Personal information
- Full name: Berta Serrahima Castellà
- Born: 6 June 2001 (age 25) Barcelona, Spain

Sport
- Sport: Field hockey
- Position: Midfield
- Club: Junior

National team
- Years: Team / Caps / Goals
- 2022–2022: Spain U–21 / 5 / (1)
- 2025–: Spain / 13 / (0)

Medal record
Women's field hockey
Representing Spain
EuroHockey Championship
| Bronze medal – third place | 2025 Mönchengladbach |  |

= Berta Serrahima =

Spanish field hockey player (born 2001)

Berta Serrahima Castellà (born 6 June 2001) is an international field hockey player from Spain.

==Personal life==
Berta Serrahima was born and raised in Barcelona.
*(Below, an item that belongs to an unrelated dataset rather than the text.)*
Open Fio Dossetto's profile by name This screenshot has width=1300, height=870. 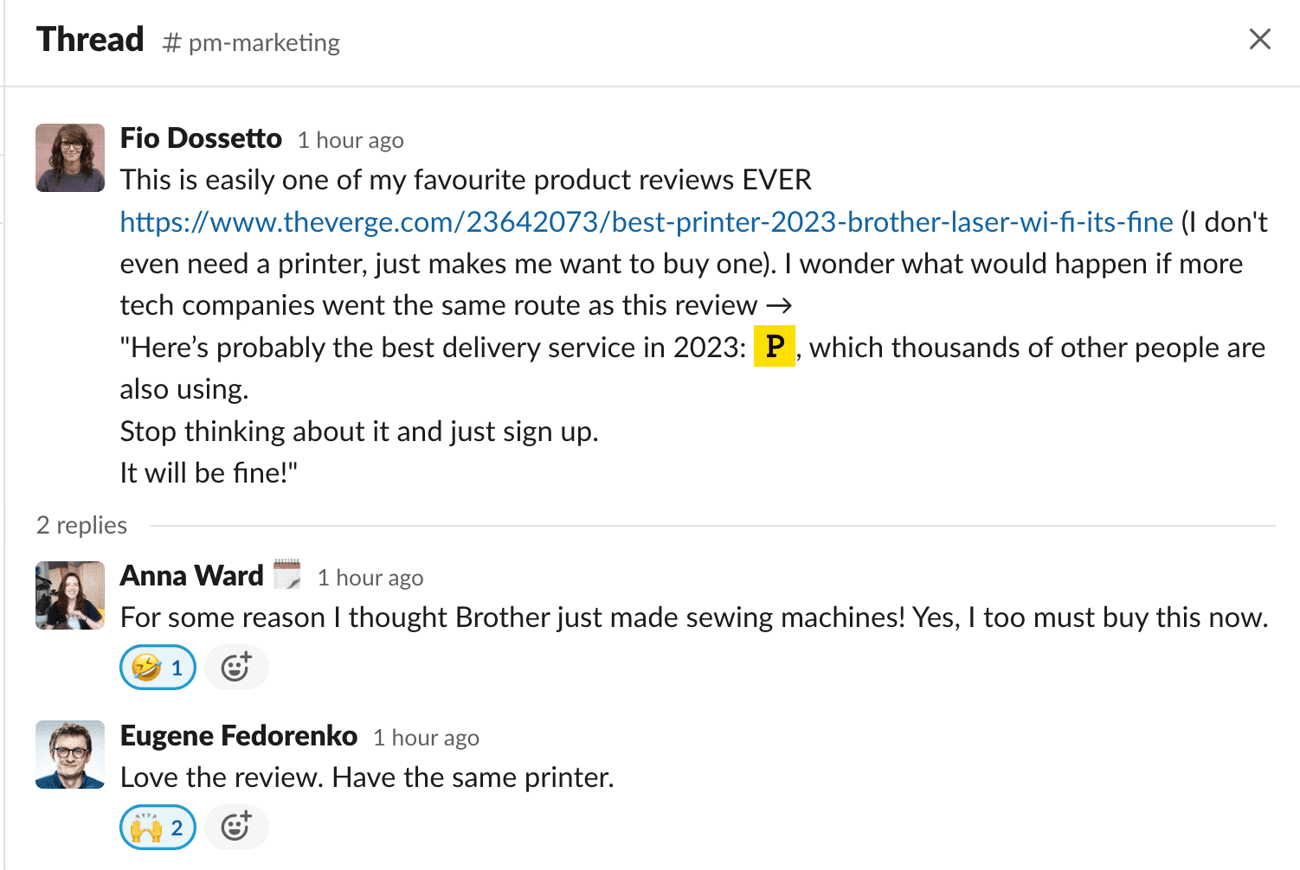click(201, 138)
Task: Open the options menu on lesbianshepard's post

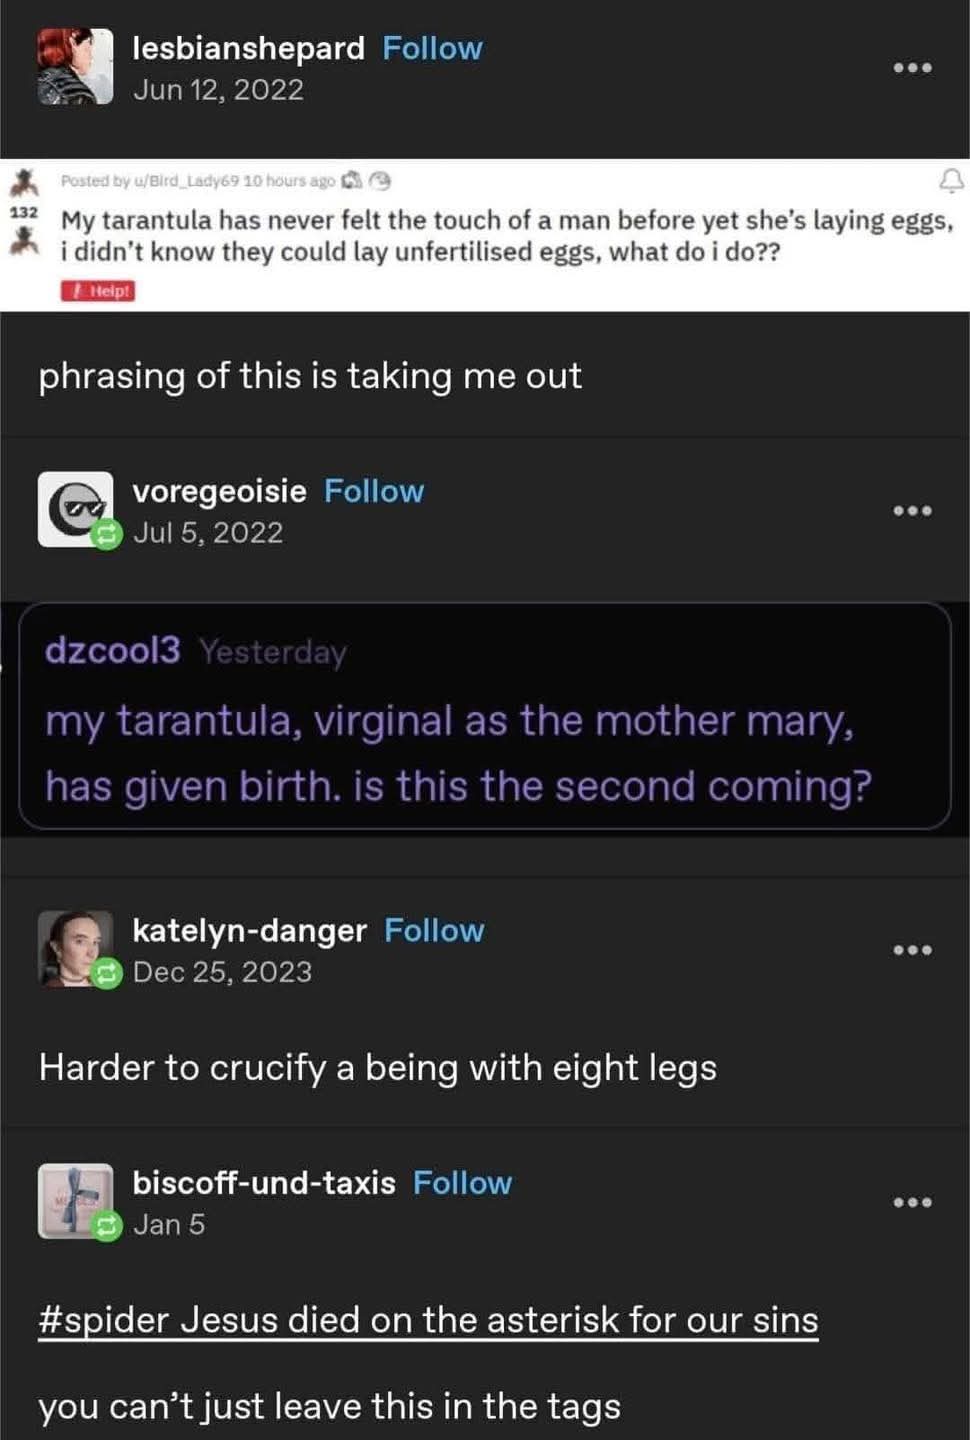Action: point(912,68)
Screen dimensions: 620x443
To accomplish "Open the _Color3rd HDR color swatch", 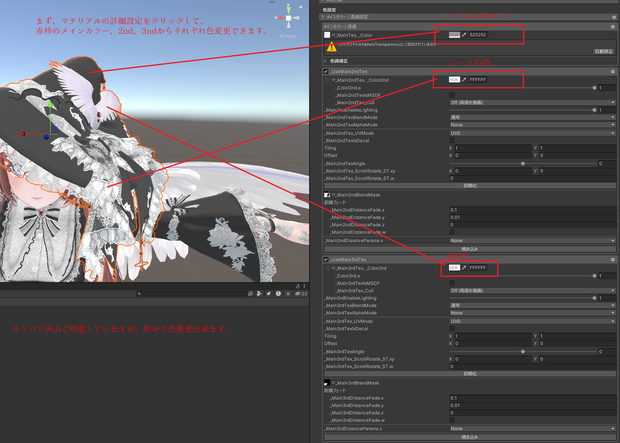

Her older brother and older sister, Marc and Mariona, are also international field hockey players for Spain.

==Field hockey==
===Domestic league===
Serrahima currently competes in the Liga Iberdrola for Junior. She has also represented the team in the Euro Hockey League, the top-level club competition of the European Hockey Federation. The Serrahima family have close ties with the club, as Berta's great-grandfather, Maurici, was the founder of the club.

===Under–21===
In 2022, Serrahima made her first and only appearances for the Spanish U–21 team. She was appointed as captain of the junior squad for the EuroHockey U–21 Championship in Ghent. At the tournament, she led the side to a fifth-place finish.

===Red Sticks===
Serrahima received her first call-up to the Red Sticks in 2024. She made her senior international debut the following year during the sixth season of the FIH Pro League. She earned her first senior international cap in an FIH Pro League match against China in Sydney.

In 2025 she was named in the final squad for the EuroHockey Championship in Mönchengladbach.

==Sponsors==
Serrahima is currently sponsored by Ritual Hockey.